**Exercise brief**
Beginning with the line that holds "Instruction: Open column" in the data below, give again every line through the one that holds "Task: Clear the", exactly as written.

**Input**
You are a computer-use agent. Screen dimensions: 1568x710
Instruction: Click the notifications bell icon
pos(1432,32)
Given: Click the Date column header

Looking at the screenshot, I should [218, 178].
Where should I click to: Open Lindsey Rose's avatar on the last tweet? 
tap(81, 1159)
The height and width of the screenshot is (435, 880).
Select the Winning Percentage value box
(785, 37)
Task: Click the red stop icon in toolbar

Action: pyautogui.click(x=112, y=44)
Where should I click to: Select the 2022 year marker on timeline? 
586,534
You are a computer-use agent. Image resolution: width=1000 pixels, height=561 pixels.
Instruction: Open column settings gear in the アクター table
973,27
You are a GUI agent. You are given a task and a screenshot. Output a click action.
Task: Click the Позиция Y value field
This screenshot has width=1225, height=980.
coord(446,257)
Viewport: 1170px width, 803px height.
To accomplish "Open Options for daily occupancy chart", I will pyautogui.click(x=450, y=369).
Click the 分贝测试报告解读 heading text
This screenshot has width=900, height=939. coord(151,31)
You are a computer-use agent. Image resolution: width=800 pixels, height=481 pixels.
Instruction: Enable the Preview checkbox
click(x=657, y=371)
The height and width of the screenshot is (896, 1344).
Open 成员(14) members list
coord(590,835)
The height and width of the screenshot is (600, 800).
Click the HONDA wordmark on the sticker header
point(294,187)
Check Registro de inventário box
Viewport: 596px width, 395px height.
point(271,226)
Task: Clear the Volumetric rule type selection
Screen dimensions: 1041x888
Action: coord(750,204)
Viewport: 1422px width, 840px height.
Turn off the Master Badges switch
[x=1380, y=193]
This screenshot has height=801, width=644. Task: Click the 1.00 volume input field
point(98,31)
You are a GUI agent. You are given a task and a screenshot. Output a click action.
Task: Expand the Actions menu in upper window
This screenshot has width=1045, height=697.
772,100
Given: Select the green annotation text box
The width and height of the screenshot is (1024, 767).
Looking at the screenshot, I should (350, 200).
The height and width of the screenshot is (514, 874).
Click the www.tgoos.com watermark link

**Expected output**
Instruction: Open column settings gear in the アクター table
973,27
You are a GUI agent. You are given a task and a screenshot. Output a click action.
Task: Click the Позиция Y value field
This screenshot has width=1225, height=980.
coord(446,257)
Viewport: 1170px width, 803px height.
To accomplish "Open Options for daily occupancy chart", I will pyautogui.click(x=450, y=369).
Click the 分贝测试报告解读 heading text
This screenshot has width=900, height=939. coord(151,31)
You are a computer-use agent. Image resolution: width=800 pixels, height=481 pixels.
Instruction: Enable the Preview checkbox
click(x=657, y=371)
The height and width of the screenshot is (896, 1344).
Open 成员(14) members list
coord(590,835)
The height and width of the screenshot is (600, 800).
Click the HONDA wordmark on the sticker header
point(294,187)
Check Registro de inventário box
Viewport: 596px width, 395px height.
point(271,226)
Task: Clear the Volumetric rule type selection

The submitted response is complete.